Not all state actions have been uniformly positive: Maharashtra has stamped positive patients with ink to shame them into staying inside and used drones to monitor people, while Rajasthan and other states have imposed a notorious anti–public assembly law, often used to stifle protest. Still, in at least a few significant cases, states have shown their overall responses to be much more careful, humanitarian, and effective than that of the national government. As epidemiologist Ramanan Laxminarayan explained in April, “the states that have spent time on building a health system, such as Tamil Nadu, Kerala, and to some extent Karnataka, but definitely Maharashtra and Punjab” stood to handle the pandemic better than states that haven’t—and this has shown, especially considering that the national government barely contributes 1 percent of GDP toward health care and has taken to peddling pseudoscience.

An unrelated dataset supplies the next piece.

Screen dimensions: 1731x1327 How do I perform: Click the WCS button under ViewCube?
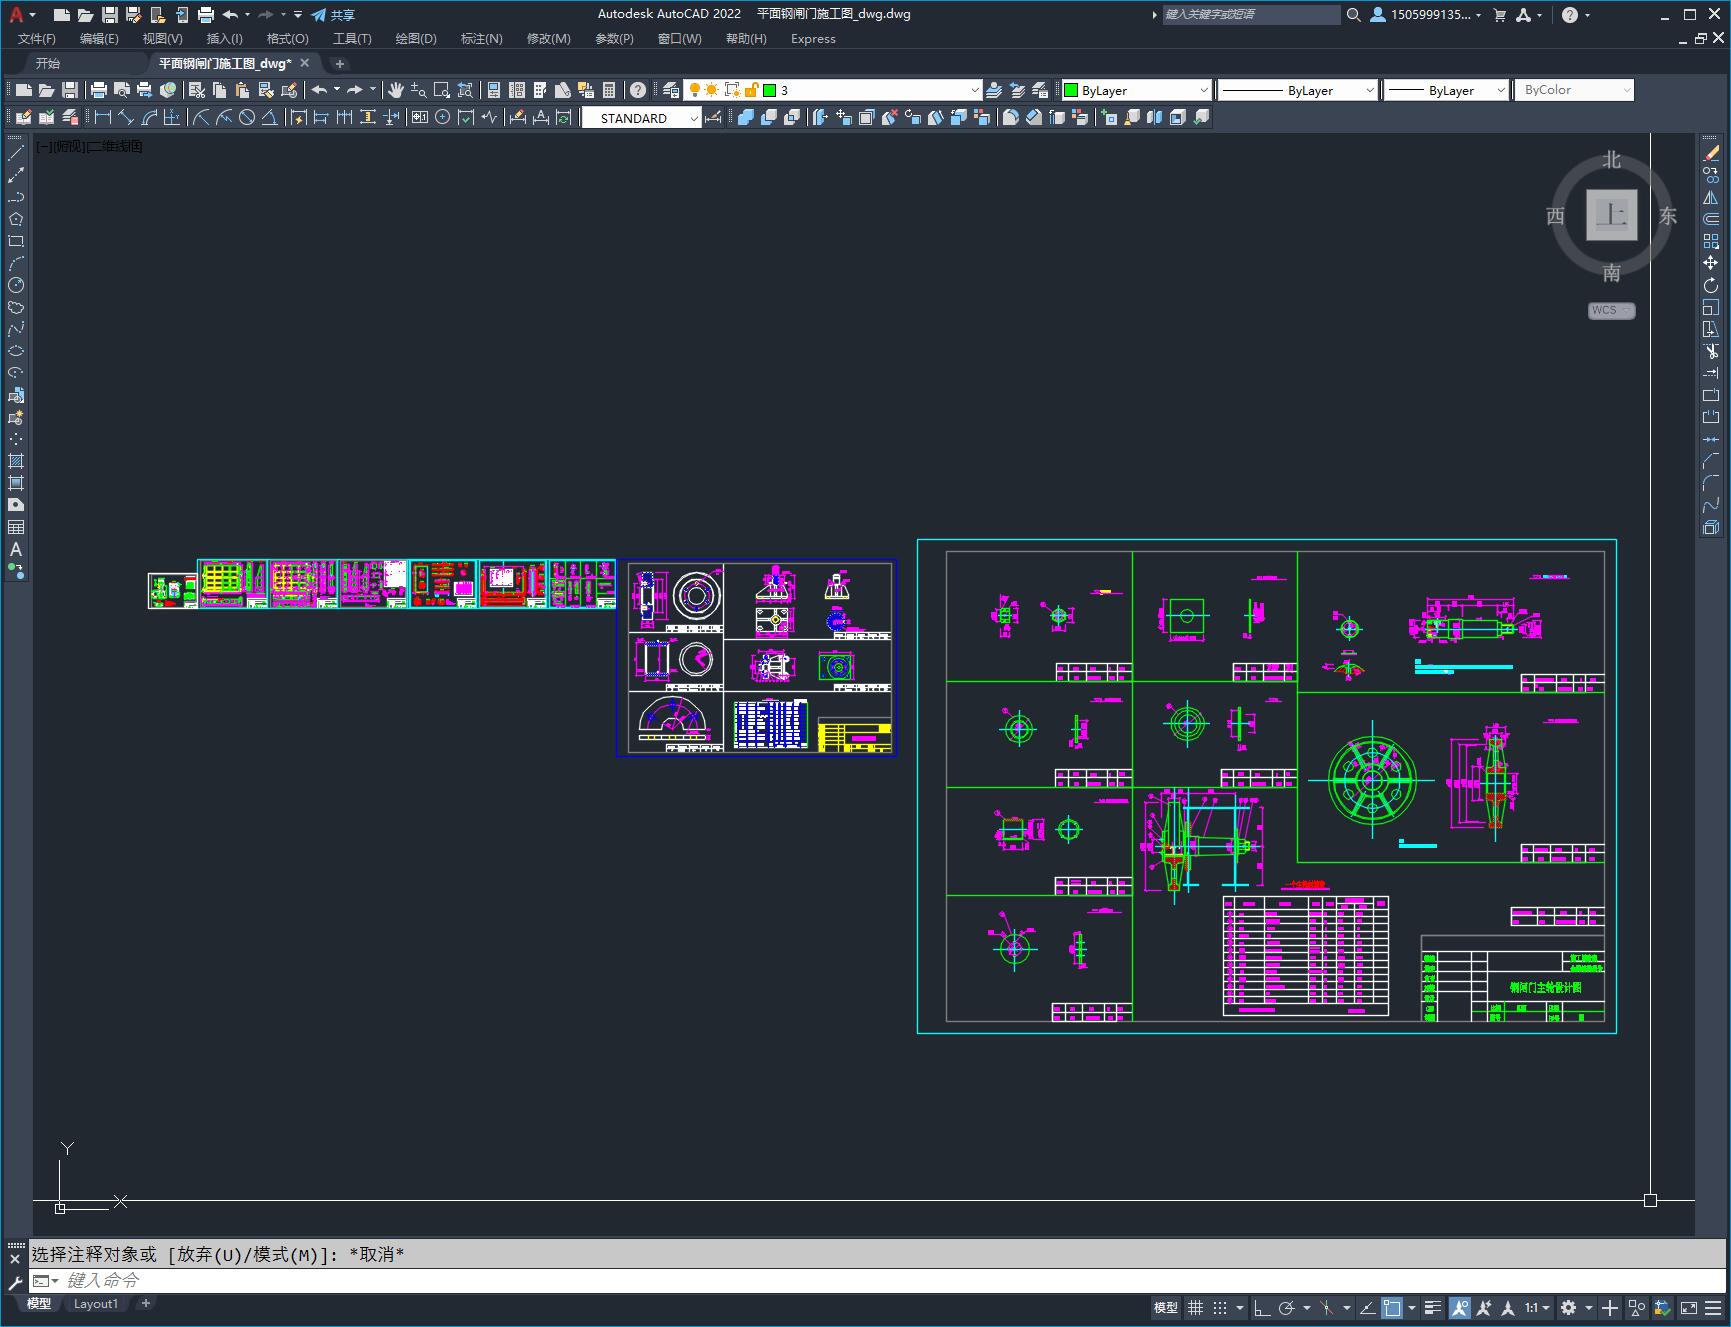(x=1609, y=310)
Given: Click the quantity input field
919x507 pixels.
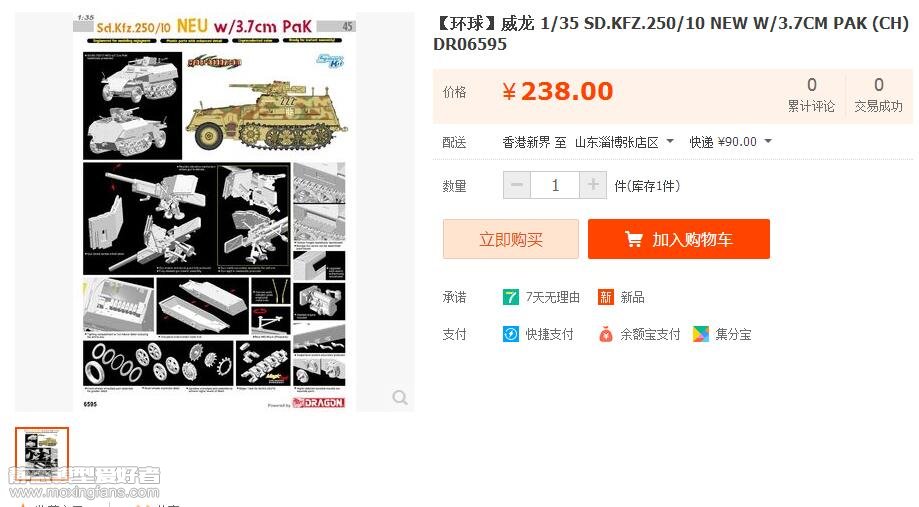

As India starts a bigger reopening this week, cases are still spiking in states that have resorted to aggressive testing measures. This is good, in that the numbers may actually be trustworthy. But the whole of India has not caught on yet, and if cases continue to ramp up, this relaxing of stay-at-home and shutdown orders will be seen as extremely premature and deadly, especially in the midst of the Cyclone Amphan disaster, which has already destroyed people, homes, streets, and farmland in West Bengal and Odisha. And for all we know, Modi may continue to use his power to override state acts and use federal money to pressure them to do his bidding.
Already, funds for states are drying up, and only the central government can provide more financing. “[Modi’s] federal government is emerging stronger than before while states seem weaker,” researcher and author Rahul Verma told Bloomberg, and in the long run that may turn out to be correct. What’s happening now in India may portend the future of its governance, as states splinter off, governmental clashes become more frequent, and the Modi administration takes advantage of the pandemic and natural disasters to further entrench its power.
But for now, it seems that some states will continue to take the opportunity to look after their people as the country “reopens.” We should be grateful for that.